L’acheteur ne peut déroger aux dispositions législatives du Code des assurances
Aux termes de l’article L. 113-4 du Code des assurances : « en cas d’aggravation du risque en cours de contrat, telle que, si les circonstances nouvelles avaient été déclarées lors de la conclusion ou du renouvellement du contrat, l’assureur n’aurait pas contracté ou ne l’aurait fait que moyennant une prime plus élevée, l’assureur a la faculté soit de dénoncer le contrat, soit de proposer un nouveau montant de prime ». Cependant, même si les marchés publics d’assurance conclus par des personnes publiques, qui étaient initialement des contrats de droit privé, sont des contrats administratifs par détermination de la loi depuis la loi « MURCEF » n° 2001-1168 du 11 décembre 2001, cette nouvelle qualification ne saurait dispenser de prendre en compte les exigences propres aux contrats d’assurance, qui découlent des dispositions du Code des assurances.
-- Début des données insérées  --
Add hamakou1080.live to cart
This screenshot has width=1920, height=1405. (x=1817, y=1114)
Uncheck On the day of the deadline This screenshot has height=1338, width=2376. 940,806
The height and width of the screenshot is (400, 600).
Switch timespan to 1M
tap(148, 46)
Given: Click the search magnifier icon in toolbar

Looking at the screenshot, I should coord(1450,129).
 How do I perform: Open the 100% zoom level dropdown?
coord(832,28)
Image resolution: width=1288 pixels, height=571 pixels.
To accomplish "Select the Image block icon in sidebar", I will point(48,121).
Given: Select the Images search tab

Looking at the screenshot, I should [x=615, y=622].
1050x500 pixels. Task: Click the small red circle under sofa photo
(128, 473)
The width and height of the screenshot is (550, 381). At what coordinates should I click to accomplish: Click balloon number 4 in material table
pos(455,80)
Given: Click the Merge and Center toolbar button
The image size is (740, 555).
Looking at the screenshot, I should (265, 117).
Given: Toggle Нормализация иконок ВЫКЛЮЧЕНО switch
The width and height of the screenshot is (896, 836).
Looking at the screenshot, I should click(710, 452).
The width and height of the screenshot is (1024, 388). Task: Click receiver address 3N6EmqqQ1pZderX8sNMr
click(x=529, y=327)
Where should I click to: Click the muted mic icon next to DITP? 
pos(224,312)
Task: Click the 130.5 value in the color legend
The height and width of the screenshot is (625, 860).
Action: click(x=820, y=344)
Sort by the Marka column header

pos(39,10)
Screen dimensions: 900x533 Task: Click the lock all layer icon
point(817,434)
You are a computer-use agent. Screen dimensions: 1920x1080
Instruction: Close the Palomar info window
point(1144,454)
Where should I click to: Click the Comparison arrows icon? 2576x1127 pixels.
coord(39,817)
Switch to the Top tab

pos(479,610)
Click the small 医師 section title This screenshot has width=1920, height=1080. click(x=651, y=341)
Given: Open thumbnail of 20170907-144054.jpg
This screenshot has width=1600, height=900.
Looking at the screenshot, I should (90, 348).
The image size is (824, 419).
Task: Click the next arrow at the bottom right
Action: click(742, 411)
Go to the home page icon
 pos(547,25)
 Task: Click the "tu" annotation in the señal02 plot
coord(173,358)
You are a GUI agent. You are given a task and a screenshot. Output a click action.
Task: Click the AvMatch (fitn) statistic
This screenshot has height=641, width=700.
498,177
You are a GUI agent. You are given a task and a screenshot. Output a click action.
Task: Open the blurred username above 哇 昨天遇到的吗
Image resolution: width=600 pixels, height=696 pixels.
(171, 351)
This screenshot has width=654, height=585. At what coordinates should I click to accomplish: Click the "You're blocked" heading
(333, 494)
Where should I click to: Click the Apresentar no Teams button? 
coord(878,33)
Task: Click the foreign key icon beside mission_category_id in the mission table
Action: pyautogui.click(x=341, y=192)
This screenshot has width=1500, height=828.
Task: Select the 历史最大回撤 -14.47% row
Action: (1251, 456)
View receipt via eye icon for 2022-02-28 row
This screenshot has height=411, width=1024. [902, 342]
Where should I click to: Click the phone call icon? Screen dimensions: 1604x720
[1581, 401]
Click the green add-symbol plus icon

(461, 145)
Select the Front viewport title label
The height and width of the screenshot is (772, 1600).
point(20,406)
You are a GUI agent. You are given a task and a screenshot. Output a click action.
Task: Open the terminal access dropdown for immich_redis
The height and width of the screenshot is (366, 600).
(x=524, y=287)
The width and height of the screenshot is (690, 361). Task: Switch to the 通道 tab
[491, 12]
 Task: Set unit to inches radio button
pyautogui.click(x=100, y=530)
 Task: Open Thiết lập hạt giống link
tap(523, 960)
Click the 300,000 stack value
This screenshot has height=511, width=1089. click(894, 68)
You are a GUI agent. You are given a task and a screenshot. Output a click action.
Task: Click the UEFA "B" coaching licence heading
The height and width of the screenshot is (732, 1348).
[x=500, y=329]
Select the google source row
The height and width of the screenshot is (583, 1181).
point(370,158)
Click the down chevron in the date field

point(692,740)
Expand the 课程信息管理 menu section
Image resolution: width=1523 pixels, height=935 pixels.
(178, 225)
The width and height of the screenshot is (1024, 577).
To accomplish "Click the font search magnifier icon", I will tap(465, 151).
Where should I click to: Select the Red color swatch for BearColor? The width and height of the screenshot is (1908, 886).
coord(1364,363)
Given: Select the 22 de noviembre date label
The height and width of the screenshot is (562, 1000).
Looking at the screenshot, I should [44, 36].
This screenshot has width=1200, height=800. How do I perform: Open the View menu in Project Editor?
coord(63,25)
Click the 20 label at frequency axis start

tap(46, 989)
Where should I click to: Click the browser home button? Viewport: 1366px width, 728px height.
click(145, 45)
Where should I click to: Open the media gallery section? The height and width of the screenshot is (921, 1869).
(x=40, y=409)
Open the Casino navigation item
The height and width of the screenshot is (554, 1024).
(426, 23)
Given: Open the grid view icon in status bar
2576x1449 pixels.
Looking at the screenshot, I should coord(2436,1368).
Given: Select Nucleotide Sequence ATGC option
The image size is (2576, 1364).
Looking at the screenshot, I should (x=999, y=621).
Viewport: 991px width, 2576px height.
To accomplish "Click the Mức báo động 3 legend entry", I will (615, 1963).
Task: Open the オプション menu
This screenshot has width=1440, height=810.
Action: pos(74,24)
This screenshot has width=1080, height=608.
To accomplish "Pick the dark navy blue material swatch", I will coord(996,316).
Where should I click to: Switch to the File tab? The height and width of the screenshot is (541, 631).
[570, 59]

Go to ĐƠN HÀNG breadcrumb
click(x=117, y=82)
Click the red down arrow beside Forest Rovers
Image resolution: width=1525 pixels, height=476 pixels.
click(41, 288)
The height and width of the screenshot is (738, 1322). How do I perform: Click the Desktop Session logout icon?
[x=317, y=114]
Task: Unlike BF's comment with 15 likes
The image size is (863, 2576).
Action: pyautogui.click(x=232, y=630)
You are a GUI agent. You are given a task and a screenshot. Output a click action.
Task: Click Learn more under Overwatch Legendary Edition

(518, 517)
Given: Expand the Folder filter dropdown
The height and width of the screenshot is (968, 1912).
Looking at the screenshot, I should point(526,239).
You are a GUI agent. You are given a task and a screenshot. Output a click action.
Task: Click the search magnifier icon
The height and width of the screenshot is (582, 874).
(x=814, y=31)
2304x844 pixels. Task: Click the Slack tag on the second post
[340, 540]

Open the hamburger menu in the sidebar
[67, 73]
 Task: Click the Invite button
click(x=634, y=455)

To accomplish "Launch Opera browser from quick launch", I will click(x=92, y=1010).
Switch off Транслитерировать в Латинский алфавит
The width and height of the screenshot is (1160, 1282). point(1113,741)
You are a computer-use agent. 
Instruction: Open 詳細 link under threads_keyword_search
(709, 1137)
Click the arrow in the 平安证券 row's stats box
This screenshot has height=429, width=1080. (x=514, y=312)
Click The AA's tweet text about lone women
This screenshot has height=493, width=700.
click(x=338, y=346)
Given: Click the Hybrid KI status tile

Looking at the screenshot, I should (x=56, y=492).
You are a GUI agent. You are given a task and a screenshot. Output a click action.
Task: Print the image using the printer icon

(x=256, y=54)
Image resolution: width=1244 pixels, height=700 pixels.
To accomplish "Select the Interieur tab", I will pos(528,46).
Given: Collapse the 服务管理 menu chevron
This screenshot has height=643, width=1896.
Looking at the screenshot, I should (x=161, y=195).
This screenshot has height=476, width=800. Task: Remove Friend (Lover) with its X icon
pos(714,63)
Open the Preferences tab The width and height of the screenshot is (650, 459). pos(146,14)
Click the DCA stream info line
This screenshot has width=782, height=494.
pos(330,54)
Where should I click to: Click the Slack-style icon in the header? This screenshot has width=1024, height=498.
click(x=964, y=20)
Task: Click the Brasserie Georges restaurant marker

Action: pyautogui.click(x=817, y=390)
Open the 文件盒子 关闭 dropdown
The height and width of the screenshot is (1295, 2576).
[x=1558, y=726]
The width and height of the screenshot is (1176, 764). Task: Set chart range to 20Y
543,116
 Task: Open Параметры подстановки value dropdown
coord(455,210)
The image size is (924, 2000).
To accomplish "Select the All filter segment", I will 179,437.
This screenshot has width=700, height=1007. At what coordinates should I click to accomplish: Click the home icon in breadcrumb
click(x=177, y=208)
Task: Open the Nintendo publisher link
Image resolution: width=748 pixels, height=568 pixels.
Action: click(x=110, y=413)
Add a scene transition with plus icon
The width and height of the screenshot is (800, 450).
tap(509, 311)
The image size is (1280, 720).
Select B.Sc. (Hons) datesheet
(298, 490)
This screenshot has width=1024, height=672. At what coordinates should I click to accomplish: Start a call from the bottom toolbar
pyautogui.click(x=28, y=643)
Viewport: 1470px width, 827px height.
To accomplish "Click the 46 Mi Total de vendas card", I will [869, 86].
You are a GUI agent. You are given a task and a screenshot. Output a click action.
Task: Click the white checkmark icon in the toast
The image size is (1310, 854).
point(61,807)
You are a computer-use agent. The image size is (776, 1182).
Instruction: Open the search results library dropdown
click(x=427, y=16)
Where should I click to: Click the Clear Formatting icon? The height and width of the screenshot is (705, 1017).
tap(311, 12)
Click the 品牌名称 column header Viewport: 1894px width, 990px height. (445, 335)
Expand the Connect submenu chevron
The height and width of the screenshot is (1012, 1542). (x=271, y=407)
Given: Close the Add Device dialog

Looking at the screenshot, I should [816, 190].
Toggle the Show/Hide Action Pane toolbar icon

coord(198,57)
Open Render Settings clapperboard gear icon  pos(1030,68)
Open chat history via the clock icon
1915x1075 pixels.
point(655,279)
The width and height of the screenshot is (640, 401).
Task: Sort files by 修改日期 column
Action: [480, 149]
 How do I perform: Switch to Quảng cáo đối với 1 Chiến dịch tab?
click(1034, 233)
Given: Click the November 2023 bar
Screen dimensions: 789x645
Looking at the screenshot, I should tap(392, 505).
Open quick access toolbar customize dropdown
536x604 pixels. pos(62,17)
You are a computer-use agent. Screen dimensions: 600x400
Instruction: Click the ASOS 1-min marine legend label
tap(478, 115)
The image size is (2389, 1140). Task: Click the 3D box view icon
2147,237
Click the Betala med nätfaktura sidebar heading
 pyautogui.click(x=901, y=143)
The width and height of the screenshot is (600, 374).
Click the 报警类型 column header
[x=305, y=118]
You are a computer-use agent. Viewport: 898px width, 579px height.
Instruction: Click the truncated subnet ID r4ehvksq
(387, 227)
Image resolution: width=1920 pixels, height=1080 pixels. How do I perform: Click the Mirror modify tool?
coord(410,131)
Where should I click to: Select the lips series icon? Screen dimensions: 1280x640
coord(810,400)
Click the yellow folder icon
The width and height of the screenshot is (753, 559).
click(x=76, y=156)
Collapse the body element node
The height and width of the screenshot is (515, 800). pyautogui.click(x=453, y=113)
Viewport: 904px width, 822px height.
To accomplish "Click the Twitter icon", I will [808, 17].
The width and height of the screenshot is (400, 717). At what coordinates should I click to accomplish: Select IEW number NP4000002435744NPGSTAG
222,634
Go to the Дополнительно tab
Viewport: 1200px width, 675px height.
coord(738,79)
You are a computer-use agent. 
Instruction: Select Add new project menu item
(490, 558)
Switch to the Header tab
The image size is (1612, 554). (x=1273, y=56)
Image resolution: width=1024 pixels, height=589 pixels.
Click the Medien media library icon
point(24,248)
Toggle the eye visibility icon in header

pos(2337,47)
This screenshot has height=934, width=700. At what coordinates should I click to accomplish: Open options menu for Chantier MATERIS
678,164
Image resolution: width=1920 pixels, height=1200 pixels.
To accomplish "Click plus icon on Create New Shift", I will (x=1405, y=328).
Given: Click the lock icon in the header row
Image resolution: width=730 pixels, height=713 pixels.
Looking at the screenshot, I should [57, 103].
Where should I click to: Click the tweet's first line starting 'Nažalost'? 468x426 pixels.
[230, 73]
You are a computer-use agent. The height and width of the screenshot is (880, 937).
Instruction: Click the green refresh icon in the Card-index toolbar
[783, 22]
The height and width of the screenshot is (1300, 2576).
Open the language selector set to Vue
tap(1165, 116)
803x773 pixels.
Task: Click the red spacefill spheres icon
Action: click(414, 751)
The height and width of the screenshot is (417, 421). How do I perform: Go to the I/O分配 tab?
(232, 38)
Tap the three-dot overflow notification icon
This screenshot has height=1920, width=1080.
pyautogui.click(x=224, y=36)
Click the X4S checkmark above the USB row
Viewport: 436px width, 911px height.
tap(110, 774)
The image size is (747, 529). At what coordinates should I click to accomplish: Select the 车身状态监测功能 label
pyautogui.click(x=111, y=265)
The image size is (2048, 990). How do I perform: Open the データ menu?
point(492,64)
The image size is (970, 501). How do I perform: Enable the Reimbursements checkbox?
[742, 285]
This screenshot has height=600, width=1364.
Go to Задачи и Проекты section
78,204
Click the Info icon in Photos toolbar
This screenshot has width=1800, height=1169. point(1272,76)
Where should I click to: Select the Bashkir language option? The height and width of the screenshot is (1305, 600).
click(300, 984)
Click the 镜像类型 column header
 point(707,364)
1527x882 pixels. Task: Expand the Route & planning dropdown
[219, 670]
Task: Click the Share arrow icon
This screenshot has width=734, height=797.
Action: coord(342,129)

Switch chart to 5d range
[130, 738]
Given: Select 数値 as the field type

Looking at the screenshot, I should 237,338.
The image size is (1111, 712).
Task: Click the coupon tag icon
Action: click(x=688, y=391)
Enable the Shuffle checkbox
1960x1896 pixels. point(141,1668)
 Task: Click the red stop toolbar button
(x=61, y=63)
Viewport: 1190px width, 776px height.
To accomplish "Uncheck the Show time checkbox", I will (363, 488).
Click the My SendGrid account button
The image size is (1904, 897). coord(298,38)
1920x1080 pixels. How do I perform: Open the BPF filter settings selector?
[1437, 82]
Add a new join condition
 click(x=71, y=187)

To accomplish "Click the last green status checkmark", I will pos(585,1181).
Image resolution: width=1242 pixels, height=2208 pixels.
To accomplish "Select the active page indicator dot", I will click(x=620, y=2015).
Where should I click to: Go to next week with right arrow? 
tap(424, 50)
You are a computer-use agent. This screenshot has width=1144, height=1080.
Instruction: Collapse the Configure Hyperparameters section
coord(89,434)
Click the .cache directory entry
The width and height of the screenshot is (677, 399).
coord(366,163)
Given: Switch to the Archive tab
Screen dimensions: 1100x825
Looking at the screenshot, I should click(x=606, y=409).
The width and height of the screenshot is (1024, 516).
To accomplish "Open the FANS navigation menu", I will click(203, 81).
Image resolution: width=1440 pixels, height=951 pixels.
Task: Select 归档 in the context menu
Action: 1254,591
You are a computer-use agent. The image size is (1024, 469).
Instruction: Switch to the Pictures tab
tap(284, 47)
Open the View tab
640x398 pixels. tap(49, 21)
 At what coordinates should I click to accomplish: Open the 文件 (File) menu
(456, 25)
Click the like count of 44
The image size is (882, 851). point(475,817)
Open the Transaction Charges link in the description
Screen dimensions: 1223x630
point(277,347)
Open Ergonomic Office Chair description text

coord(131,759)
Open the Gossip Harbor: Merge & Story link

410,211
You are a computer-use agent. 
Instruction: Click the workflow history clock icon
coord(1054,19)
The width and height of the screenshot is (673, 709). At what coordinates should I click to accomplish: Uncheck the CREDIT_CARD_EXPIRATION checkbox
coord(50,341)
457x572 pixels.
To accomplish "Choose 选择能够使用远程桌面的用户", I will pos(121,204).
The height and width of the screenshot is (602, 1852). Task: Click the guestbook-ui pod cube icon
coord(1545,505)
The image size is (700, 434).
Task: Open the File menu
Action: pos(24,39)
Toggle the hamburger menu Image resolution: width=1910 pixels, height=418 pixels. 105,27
La réponse ministérielle rappelle que le juge administratif a jugé à plusieurs reprises que des dispositions du Code des assurances s’appliquaient aux marchés publics d’assurance, notamment l’article L. 113-8 relatif à la nullité du contrat en cas de réticence ou de fausse déclaration intentionnelle de la part de l’assuré (CE, 6 décembre 2017, n° 396751). Il en va de même de l’article L. 113-12 portant sur la faculté de résiliation annuelle ouverte aux parties (CE, 12 juillet 2023, n° 469319 et CE, 4 avril 2024, n° 491068). Ainsi, « la codification du droit de la commande publique, et en particulier sa partie législative, n’a pas pour effet de rendre inapplicables aux marchés publics d’assurance les dispositions législatives contraires du Code des assurances. L’article L. 113-4 de ce code est donc bien applicable aux marchés publics et son caractère d’ordre public fait obstacle à ce qu’il y soit dérogé contractuellement. ».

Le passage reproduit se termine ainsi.